Mais au-delà du mème, ce qui frappe, c’est son monologue devenu culte sur la politique et la société américaine. Armstrong ne se contente pas de vouloir détruire le monde : il débite ses idéologies libertariennes ultra-violentes avec le talent d'un orateur d'exception. Son charisme débordant et ses répliques ciselées (« Nanomachines, son ! ») ont transformé ce dialogue en un sommet du jeu vidéo. Les répliques ont envahi internet en quelques jours à peine. On riait de son exagération tout en restant fasciné par la conviction presque terrifiante qu’il dégageait.
Et puis, son introduction fonctionne parce qu’elle casse totalement les codes du méchant traditionnel de Kojima. Pas de passé tragique larmoyant, ni de longues explications pseudo-scientifiques : Armstrong est une force de la nature, pure et sans filtre. Sa puissance physique démesurée met immédiatement Raiden en échec. En débarquant sans crier gare au tout dernier chapitre, il prend tout le monde à contre-pied avec une assurance folle. En un éclair, ce sénateur survitaminé est passé du statut de second rôle potentiel à celui de légende incontournable pour toute une génération de joueurs.

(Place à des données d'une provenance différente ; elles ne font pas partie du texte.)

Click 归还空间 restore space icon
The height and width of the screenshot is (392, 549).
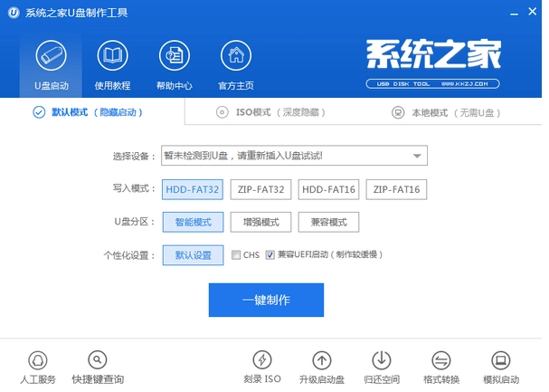pos(382,359)
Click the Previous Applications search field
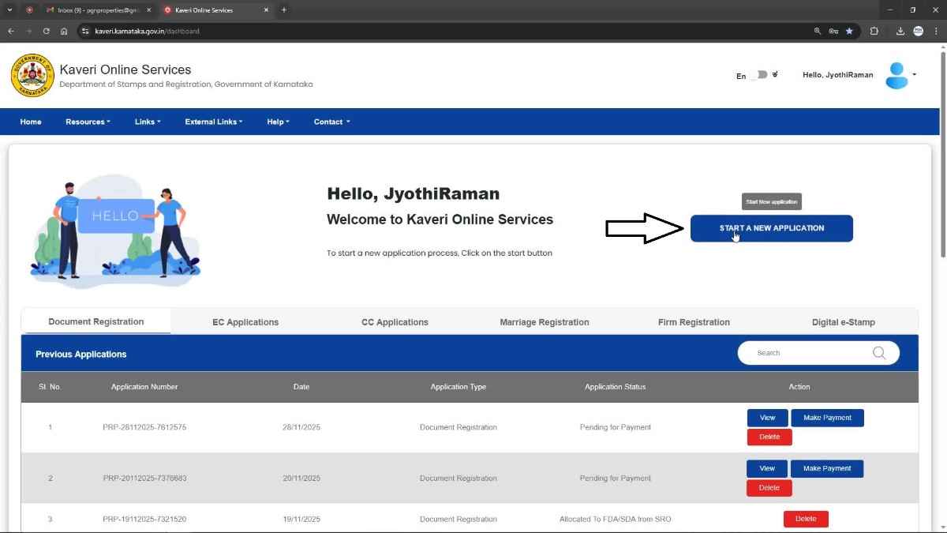This screenshot has width=947, height=533. (805, 353)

Un combat dantesque gravé dans la mémoire des joueurs
13 ans plus tard, l'affrontement final contre Armstrong reste une masterclass absolue de game design. Le gameplay atteint ici un sommet de nervosité : le joueur doit exploiter la mécanique du Zandatsu avec une précision chirurgicale. Le boss balance des hélicoptères à bras le corps, déchaîne des vagues de magma et parie sur une brutalité sans nom. La difficulté relevée force à se dépasser, transformant le combat en un duel viscéral où le moindre faux pas se paye cash. C'est gratifiant, frénétique, et techniquement irréprochable.
Côté bande-son, le morceau It Has To Be This Way élève cet affrontement au rang de chef-d'œuvre mémorable. L'OST ne se contente pas de dynamiser l'action : elle raconte la tragédie du combat entre deux hommes aux convictions inébranlables. Encore aujourd'hui, écouter ce morceau suffit à recréer en moi l'électricité de cet affrontement dantesque. L'osmose entre le rythme du jeu et la puissance sonore crée une expérience sensorielle rare que très peu de jeux ont réussi à égaler depuis lors.

Mais ce qui consacre définitivement Armstrong, c'est la profondeur de sa relation avec Raiden. Les deux hommes sont les deux faces d'une même pièce : des guerriers façonnés par la violence, cherchant à imposer leur vision de la liberté. Armstrong ne cherche pas seulement à battre Raiden, il veut le convaincre, et d'une certaine manière, il y parvient. Cette dynamique de respect mutuel au milieu d'un déchaînement de violence donne un poids thématique incroyable à l'issue du jeu, trop souvent oublié par la communauté.